Phillies take game one 6-1, Yankees look to rebound tonight
By Joe McGehee
Someone forgot to tell Phillies’ starter Cliff Lee he should be a bit more nervous as he took the mound in the first game of the 2009 World Series. Lee seemed as calm as a man out for a leisurely stroll last evening, as he earned the victory for the Phillies by pitching a complete game and surrendering only one unearned run. He also struck out 10 batters while allowing no walks.
Lee’s performance was as consistent as the steady drizzle that fell throughout last night’s game. He kept the Yankees hitters off balance, changing speeds and hitting his spots all night, on his way to becoming just the third pitcher in Major League Baseball (MLB) history to strike out 10 batters and give up no walks on MLB’s brightest stage.
For his part, 2B Chase Utley hit a pair of home runs off Yankees starter CC Sabathia. Utley’s homer in the third was the first longball Sabathia had given up to a left-handed batter since Aug. 2, and the first homer he had allowed to a lefty all year at New Yankee Stadium.
To his credit, Sabathia turned in a decent performance, but it was simply out-shined by the performance of Lee. Sabathia gave up four hits and two runs in seven innings, with both runs coming off the bat of Utley.
Utley’s blast to right field in the top of the sixth inning put the Phillies ahead to stay, and placed his name beside the immortal Babe Ruth as the only left-handed hitters to homer twice off left-handed pitchers in a World Series game. Ruth accomplished the feat some 81 years ago in game four of the 1929 “Fall Classic.”

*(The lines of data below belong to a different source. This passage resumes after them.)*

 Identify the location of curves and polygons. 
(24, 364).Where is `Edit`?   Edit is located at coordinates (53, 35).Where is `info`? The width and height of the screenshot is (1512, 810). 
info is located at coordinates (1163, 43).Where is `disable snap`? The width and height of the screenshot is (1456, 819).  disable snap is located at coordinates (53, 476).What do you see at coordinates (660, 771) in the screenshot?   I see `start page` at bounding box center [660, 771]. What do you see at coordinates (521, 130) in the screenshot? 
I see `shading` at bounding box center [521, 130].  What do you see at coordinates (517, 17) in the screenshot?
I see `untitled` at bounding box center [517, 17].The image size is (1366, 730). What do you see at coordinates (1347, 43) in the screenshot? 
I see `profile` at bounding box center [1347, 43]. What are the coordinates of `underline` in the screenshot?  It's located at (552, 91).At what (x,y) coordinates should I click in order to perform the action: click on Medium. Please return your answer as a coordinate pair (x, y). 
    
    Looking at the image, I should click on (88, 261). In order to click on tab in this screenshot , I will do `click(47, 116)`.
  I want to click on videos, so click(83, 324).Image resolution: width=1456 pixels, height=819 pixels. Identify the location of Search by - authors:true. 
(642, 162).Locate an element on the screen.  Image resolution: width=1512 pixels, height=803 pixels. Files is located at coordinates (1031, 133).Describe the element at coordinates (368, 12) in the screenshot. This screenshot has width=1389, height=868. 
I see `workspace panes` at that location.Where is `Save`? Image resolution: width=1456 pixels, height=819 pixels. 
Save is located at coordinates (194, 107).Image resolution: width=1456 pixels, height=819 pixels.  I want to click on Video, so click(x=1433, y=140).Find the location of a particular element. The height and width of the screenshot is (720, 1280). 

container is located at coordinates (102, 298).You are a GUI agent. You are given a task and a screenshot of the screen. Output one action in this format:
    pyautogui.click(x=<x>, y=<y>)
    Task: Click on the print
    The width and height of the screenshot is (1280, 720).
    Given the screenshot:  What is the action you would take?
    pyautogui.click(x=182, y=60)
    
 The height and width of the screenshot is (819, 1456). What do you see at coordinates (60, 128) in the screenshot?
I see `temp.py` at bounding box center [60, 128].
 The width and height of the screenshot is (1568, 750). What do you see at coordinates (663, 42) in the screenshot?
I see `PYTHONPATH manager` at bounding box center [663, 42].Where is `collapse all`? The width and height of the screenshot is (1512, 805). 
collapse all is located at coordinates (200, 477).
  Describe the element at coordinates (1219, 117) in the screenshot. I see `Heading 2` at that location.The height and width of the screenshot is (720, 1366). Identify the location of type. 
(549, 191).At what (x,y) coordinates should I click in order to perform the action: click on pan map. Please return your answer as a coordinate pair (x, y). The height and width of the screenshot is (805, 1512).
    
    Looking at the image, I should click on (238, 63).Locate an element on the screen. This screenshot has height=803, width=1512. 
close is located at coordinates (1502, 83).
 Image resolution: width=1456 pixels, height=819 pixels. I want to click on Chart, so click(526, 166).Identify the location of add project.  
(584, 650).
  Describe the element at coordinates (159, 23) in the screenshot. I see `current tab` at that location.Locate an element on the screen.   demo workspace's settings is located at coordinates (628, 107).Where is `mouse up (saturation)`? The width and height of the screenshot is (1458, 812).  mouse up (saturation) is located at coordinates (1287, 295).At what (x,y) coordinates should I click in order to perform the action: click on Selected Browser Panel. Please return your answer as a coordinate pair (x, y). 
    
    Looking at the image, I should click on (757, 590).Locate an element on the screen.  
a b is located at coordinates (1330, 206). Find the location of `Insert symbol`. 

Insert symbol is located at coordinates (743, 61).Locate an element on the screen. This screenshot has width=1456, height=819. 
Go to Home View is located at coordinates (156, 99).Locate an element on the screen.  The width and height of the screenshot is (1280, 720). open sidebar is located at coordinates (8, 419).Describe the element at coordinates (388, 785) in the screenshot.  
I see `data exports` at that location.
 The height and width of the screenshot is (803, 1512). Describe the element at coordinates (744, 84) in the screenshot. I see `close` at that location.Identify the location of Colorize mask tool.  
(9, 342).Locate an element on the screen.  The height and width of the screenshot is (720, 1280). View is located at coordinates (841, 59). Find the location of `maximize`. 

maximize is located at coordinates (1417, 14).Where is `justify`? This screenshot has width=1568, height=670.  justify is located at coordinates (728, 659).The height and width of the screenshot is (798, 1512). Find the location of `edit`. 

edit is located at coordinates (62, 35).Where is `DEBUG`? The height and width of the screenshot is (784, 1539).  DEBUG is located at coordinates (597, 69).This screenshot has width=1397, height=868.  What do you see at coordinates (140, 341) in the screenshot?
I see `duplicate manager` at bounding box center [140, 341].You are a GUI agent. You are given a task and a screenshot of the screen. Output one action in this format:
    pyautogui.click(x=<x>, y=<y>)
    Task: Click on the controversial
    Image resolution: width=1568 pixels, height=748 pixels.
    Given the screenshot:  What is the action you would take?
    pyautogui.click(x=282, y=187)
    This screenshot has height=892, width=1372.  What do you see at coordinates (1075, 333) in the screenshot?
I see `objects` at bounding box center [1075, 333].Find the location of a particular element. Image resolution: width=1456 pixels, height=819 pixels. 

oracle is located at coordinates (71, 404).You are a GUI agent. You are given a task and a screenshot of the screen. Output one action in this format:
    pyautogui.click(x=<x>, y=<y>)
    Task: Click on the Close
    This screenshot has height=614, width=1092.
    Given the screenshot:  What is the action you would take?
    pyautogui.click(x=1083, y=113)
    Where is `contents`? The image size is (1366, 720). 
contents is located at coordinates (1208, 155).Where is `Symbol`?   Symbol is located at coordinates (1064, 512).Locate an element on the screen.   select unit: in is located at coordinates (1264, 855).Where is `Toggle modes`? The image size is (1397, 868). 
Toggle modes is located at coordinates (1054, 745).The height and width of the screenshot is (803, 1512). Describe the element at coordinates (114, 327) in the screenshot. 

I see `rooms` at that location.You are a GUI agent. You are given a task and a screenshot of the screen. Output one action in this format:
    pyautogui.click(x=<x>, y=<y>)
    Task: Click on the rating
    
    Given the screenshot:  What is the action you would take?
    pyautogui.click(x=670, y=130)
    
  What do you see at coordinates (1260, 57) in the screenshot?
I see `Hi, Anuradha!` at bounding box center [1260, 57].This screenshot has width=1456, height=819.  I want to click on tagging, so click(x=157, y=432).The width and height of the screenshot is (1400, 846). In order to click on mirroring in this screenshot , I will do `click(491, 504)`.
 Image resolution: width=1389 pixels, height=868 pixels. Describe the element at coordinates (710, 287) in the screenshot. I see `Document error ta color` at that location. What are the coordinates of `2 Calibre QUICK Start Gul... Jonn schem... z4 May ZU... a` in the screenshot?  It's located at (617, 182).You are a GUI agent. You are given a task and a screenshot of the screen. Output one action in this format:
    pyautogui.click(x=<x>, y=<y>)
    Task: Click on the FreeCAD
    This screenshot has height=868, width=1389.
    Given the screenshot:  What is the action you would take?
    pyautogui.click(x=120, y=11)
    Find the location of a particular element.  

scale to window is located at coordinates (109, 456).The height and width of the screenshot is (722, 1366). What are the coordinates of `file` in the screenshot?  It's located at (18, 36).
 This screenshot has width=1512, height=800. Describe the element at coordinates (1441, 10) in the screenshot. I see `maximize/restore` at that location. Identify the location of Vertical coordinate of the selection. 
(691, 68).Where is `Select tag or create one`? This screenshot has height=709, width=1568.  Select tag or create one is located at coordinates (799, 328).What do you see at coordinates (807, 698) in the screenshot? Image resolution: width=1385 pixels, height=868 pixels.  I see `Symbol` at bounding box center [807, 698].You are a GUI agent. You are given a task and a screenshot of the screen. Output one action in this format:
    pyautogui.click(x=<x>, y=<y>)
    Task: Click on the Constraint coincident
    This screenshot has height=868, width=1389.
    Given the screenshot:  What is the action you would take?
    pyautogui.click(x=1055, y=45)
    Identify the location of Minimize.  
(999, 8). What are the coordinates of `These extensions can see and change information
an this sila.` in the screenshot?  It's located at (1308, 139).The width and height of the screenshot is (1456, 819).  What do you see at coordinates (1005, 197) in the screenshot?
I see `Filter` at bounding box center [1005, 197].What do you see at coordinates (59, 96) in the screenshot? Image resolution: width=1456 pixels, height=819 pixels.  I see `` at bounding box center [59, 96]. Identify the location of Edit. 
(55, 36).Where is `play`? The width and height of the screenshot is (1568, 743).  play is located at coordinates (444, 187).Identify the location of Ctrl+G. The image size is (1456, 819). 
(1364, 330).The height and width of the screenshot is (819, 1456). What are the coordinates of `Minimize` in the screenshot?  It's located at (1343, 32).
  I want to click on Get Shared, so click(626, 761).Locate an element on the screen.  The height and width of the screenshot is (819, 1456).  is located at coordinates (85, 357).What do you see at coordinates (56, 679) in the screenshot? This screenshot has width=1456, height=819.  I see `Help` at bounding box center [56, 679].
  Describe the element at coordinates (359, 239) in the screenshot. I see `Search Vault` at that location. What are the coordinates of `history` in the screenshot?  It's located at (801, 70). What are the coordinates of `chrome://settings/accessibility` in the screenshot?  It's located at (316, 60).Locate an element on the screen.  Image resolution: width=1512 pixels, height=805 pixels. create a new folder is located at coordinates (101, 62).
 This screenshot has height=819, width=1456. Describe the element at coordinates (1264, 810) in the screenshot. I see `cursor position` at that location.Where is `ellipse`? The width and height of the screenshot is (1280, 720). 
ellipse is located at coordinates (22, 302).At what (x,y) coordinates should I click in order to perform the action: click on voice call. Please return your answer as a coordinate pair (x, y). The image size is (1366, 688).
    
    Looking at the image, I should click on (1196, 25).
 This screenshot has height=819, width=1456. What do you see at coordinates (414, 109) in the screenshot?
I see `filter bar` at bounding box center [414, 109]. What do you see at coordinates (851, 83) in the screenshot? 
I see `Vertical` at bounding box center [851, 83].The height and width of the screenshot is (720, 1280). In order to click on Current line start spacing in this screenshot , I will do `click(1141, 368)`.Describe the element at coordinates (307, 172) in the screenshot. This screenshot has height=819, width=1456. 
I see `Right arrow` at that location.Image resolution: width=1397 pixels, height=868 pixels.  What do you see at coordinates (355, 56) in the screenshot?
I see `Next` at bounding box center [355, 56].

When OF Raul Ibanez singled home SS Jimmy Rollins and OF Shane Victorino in the top of the eighth, exposing a glaring weakness in the Yankees bullpen, the die was seemingly cast and all but assured the Phillies of taking a 1-0 lead on the heavily-favored Yankees. Winning game one assured the Phillies of leaving New York with no worse than a split before heading home for the next three games.
Taking a 1-0 lead in the World Series has proven to be historically beneficial, as 18 of the last 21 teams to emerge victorious in the series opener have gone on to win the crown. The last six world champions have won the series opener, which has to bode well for manager Charlie Manual’s squad.
Game two is tonight at 6:57 CST, with Pedro Martinez facing A.J. Burnett in what has to be considered a must-win for manager Joe Girardi’s Yankees. To go to Philadelphia down two games to none would be a daunting task, which would assuredly limit the Bronx Bombers’ chances of winning their 27th World Series title.